Excerpt provided —
← Checking for arithmetic overflow in C# .NET

Creating temporary files on Windows using C# .NET →

Using Amazon RedShift with the AWS .NET API Part 6: Postgresql to master node using ODBC

April 2, 2015 3 Comments

Introduction

In the previous post we tested how to connect to the master node in code using the .NET AWS SDK and ODBC. We also executed our first simple Postgresql remotely. In this post we’ll continue in those tracks and execute some more Postgresql statements on our master node.

Preparation

We’ll execute most of the scripts we saw in this blog post. Prepare a text file called postgresscript.txt with the following content and save it somewhere on your harddrive:

drop table if exists url_response_times;
drop table if exists url_aggregations;

create table if not exists url_response_times (url varchar, response_time int);
insert into url_response_times(url, response_time) values ('www.facebook.com', 512);
insert into url_response_times(url, response_time) values ('www.facebook.com',742);
insert into url_response_times(url, response_time) values ('www.yahoo.com',983);
insert into url_response_times(url, response_time) values ('www.yahoo.com',1532);
insert into url_response_times(url, response_time) values ('www.facebook.com',783);
insert into url_response_times(url, response_time) values ('www.facebook.com',912);
insert into url_response_times(url, response_time) values ('www.yahoo.com',437);
insert into url_response_times(url, response_time) values ('www.yahoo.com',1764);
insert into url_response_times(url, response_time) values ('www.yahoo.com',142);
insert into url_response_times(url, response_time) values ('www.facebook.com',824);
insert into url_response_times(url, response_time) values ('www.facebook.com',381);
insert into url_response_times(url, response_time) values ('www.yahoo.com',798);
insert into url_response_times(url, response_time) values ('www.yahoo.com',725);
insert into url_response_times(url, response_time) values ('www.yahoo.com',236);
insert into url_response_times(url, response_time) values ('www.facebook.com',315);
insert into url_response_times(url, response_time) values ('www.facebook.com',853);
create table if not exists url_aggregations (url varchar, avg_response_time double precision);

insert into url_aggregations (url, avg_response_time) select url, avg(response_time) from url_response_times group by url;

Executing the batch and other statements

Open the C# RedShift demo console application we’ve been working on. Add the following method to RedShiftDemoService.cs:

public void ExecuteModelScriptInRedShift(string clusterName)

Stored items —
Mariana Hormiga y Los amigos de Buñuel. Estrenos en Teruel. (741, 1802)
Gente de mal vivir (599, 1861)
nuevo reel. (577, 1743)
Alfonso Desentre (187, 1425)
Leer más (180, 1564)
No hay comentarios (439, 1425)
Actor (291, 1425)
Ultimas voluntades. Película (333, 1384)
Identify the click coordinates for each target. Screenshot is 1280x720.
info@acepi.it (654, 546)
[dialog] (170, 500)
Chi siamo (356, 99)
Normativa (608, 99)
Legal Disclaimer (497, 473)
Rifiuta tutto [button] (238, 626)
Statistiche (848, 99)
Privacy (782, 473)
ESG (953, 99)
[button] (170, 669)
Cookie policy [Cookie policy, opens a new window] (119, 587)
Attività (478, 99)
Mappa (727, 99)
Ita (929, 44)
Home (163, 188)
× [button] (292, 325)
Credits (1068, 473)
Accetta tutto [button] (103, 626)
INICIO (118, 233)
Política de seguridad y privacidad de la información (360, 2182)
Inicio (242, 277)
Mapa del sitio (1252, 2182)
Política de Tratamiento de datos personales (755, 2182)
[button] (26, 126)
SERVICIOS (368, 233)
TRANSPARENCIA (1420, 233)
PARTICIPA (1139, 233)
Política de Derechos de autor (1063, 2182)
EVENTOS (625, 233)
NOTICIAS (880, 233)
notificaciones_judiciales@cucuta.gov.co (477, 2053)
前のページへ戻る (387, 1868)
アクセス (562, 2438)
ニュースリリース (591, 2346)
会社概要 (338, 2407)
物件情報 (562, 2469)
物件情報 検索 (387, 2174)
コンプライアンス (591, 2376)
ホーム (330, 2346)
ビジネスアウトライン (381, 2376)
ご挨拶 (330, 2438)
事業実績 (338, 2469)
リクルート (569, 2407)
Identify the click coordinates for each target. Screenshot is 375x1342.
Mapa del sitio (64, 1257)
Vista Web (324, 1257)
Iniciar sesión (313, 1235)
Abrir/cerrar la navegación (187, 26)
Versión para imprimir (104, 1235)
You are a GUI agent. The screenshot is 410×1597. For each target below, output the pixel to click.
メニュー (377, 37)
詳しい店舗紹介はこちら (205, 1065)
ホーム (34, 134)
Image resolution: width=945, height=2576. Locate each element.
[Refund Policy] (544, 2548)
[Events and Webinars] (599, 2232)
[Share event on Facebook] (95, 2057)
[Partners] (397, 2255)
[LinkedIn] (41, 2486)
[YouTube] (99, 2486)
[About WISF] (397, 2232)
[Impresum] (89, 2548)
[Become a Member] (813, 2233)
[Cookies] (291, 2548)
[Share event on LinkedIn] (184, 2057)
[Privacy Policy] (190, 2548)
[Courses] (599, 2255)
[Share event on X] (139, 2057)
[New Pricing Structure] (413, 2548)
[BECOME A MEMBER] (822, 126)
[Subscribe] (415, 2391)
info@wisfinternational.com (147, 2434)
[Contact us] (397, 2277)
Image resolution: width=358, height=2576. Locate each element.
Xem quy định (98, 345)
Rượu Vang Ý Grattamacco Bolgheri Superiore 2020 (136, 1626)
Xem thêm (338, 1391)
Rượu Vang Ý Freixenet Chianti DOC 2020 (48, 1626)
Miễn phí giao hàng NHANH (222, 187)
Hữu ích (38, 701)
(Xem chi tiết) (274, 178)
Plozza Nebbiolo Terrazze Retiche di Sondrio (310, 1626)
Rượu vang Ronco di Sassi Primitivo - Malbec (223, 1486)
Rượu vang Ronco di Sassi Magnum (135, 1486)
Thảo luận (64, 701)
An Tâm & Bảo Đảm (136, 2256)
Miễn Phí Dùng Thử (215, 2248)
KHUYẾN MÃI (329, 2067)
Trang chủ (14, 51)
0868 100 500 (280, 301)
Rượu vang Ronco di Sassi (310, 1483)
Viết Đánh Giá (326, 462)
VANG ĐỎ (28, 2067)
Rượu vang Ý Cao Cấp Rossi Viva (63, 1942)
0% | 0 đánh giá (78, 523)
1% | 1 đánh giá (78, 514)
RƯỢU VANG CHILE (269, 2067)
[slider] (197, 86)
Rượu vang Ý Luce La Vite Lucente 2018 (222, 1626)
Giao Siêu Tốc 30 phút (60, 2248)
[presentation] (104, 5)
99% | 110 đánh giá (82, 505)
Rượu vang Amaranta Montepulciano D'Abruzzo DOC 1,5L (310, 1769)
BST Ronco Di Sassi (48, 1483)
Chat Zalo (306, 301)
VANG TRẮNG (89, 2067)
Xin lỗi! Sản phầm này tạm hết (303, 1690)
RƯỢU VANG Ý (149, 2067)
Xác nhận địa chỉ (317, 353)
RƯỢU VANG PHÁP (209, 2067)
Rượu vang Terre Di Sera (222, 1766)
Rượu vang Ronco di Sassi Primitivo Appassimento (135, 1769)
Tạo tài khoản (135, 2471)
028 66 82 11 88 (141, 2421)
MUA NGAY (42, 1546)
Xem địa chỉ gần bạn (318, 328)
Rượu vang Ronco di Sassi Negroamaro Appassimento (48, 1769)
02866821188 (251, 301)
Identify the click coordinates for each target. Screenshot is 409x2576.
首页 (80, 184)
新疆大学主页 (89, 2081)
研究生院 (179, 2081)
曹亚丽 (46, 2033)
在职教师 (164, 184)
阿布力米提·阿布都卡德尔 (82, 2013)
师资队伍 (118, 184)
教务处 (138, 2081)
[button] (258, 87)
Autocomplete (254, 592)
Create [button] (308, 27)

Challenges —
• a. Update the part of the RedShift tutorial starting with "insert into url_aggregations" and going on through "void ExecuteModelScriptInRedShift(string clusterName)", putting "command-line application" where "console application" stands.
• b. In the RedShift tutorial, what name should the prepared text file of Postgresql statements be given?

Task-by-task outputs —
• a.
insert into url_aggregations (url, avg_response_time) select url, avg(response_time) from url_response_times group by url;

Executing the batch and other statements

Open the C# RedShift demo command-line application we’ve been working on. Add the following method to RedShiftDemoService.cs:

public void ExecuteModelScriptInRedShift(string clusterName)

• b. postgresscript.txt